Angel One's broking revenue likely benefited from elevated cash market activity, with combined NSE and BSE cash-segment ADTV reaching a 22-month high in May 2026 before cooling to Rs. 1.41 trillion in June 2026. While the industry saw a 40% month-on-month decline in equity fund inflows to Rs. 22,908 crore in May 2026, the company's client acquisition engine remains supported by the broader industry trend of 2.22 million new demat accounts added via CDSL in April 2026. The new STT hike and the 50:50 cash-margin rule, both effective from April 1, 2026, represent incremental headwinds to F&O trading friction that management will likely address during the upcoming call.
Client acquisition and market share: Monitoring the company's ability to maintain its growth trajectory amidst regulatory changes.
Regulatory and operational impact: Assessing the financial and behavioral consequences of new SEBI and budget mandates.
Mutual fund distribution trajectory: Evaluating the sustainability of fee income following industry-wide flow moderation.

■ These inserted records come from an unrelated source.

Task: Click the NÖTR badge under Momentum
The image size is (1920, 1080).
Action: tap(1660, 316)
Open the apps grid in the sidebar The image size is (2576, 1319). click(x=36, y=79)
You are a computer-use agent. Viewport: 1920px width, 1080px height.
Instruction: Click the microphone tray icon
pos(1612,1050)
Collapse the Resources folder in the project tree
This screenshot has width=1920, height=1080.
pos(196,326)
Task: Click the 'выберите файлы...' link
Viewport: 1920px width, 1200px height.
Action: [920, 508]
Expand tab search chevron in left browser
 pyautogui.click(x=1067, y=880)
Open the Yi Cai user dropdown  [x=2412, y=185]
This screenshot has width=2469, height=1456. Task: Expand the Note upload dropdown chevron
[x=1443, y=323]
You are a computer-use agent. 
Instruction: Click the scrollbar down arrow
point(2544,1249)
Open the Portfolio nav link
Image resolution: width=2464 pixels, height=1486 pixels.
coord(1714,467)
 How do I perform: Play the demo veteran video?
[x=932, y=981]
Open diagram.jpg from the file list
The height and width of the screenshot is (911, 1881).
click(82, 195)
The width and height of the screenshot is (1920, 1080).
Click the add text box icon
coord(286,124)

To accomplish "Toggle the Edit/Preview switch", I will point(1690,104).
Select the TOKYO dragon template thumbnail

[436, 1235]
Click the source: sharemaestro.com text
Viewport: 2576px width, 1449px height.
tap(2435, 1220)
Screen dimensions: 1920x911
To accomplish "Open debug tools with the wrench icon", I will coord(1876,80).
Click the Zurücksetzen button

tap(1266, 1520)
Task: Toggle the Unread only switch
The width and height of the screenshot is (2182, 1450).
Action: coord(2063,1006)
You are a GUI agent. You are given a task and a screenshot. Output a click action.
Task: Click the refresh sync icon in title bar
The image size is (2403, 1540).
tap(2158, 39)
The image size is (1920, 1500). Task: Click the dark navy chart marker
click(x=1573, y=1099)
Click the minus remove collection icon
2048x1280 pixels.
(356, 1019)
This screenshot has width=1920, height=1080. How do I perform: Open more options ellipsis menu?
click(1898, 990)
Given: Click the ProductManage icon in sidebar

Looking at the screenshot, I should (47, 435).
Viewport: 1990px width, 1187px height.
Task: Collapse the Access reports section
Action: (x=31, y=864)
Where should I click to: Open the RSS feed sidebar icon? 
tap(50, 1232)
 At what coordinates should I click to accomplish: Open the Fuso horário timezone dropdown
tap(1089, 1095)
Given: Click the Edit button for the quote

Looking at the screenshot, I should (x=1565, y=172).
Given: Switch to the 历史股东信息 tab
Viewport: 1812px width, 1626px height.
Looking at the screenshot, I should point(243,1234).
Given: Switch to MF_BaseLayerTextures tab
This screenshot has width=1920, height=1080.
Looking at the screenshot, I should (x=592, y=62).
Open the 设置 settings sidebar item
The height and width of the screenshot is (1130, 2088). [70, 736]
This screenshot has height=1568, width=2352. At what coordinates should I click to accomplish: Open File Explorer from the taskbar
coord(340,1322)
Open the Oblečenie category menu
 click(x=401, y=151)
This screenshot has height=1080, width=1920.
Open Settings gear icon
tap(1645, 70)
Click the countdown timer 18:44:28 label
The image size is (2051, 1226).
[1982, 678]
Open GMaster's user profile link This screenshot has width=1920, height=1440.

Combined NSE and BSE cash-segment ADTV reached a 22-month high in May 2026, before cooling 7% month-on-month to Rs. 1.41 trillion in June 2026. This performance indicates that Q1 FY27 cash ADTV ran well above the FY26 full-year average of Rs. 1.13 trillion.
Effective April 1, 2026, the STT on F&O was hiked, with futures increasing from 0.02% to 0.05% and options premium from 0.10% to 0.15%. Additionally, a SEBI 50:50 margin rule was implemented, requiring brokers to maintain at least 50% of margin in cash for F&O positions.
The India VIX spiked to 19.46 on May 12, 2026, but subsequently eased to an intraday low of 11.70 on July 7, 2026, its lowest level since February 2026. Overall, the Q1 average was directionally lower than the elevated levels seen in Q4 FY26.